== What the exercise asks ==
Restate word for word the lines of the listing below, from its first line through the line with "[Advertisement] (257, 1050)", without the pictures.

--- --- ---

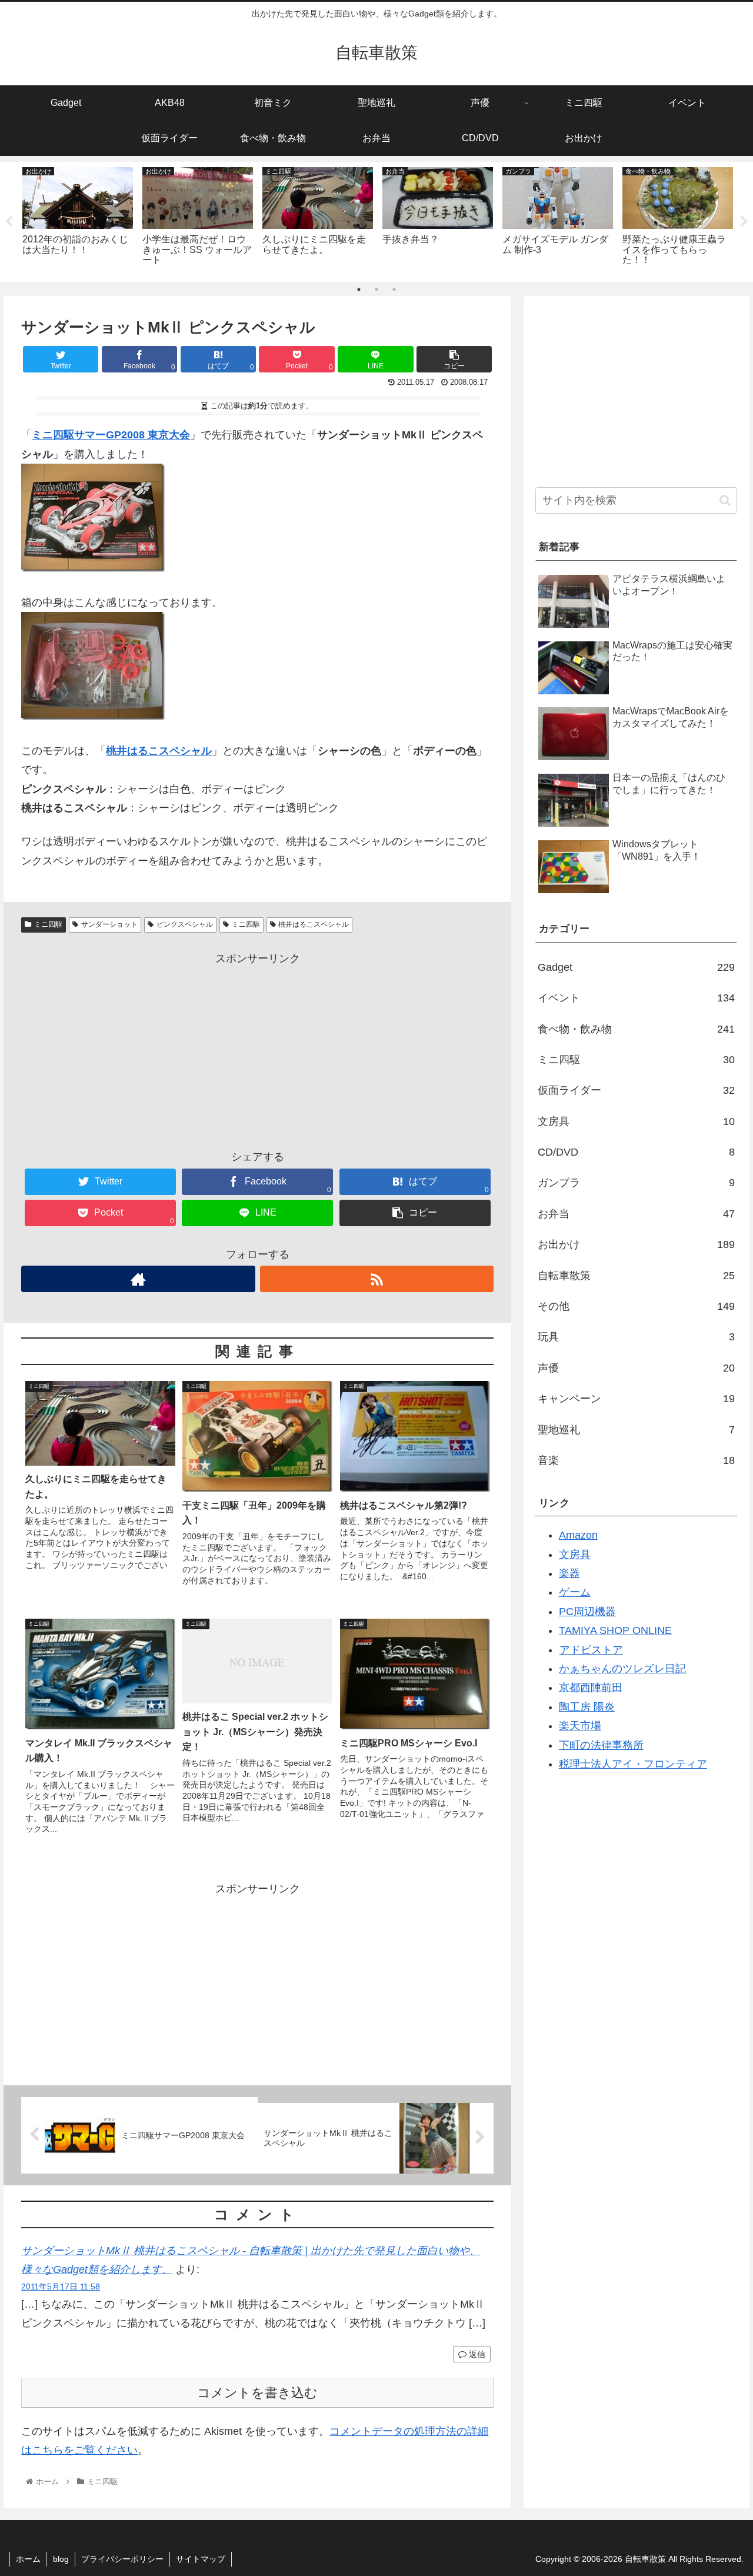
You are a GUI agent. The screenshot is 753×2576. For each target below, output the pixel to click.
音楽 (636, 1460)
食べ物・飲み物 (636, 1029)
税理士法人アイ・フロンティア (633, 1764)
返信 (476, 2354)
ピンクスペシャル (184, 924)
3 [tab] (394, 289)
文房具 (636, 1121)
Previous (9, 222)
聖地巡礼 (636, 1430)
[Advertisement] (257, 1050)
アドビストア (591, 1650)
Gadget (636, 967)
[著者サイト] (138, 1279)
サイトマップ (200, 2559)
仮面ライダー (636, 1090)
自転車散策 (636, 1276)
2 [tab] (376, 289)
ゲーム (575, 1592)
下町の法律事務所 (601, 1745)
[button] (725, 500)
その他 (636, 1306)
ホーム (28, 2559)
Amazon (578, 1535)
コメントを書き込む (257, 2392)
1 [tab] (359, 289)
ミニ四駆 (48, 924)
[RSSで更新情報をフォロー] (377, 1279)
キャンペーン (636, 1399)
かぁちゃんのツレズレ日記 (622, 1669)
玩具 (636, 1337)
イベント (636, 998)
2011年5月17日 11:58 (60, 2286)
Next (744, 222)
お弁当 (636, 1214)
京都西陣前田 (590, 1687)
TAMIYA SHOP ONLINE (615, 1630)
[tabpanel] (77, 219)
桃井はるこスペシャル (313, 924)
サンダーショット (109, 924)
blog (61, 2559)
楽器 (569, 1573)
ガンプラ (636, 1183)
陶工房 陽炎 (587, 1707)
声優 (636, 1368)
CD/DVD (636, 1152)
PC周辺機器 (587, 1612)
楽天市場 (580, 1726)
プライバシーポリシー (122, 2559)
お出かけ (636, 1244)
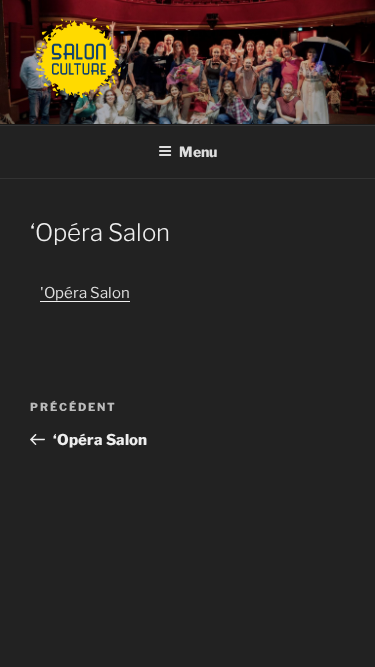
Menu (198, 151)
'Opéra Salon (85, 293)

--- --- ---

== Problem solution ==
You are a GUI agent. The screenshot is 753×2576. For each target below, output the pixel to click.
音楽 (636, 1460)
食べ物・飲み物 (636, 1029)
税理士法人アイ・フロンティア (633, 1764)
返信 (476, 2354)
ピンクスペシャル (184, 924)
3 [tab] (394, 289)
文房具 (636, 1121)
Previous (9, 222)
聖地巡礼 (636, 1430)
[Advertisement] (257, 1050)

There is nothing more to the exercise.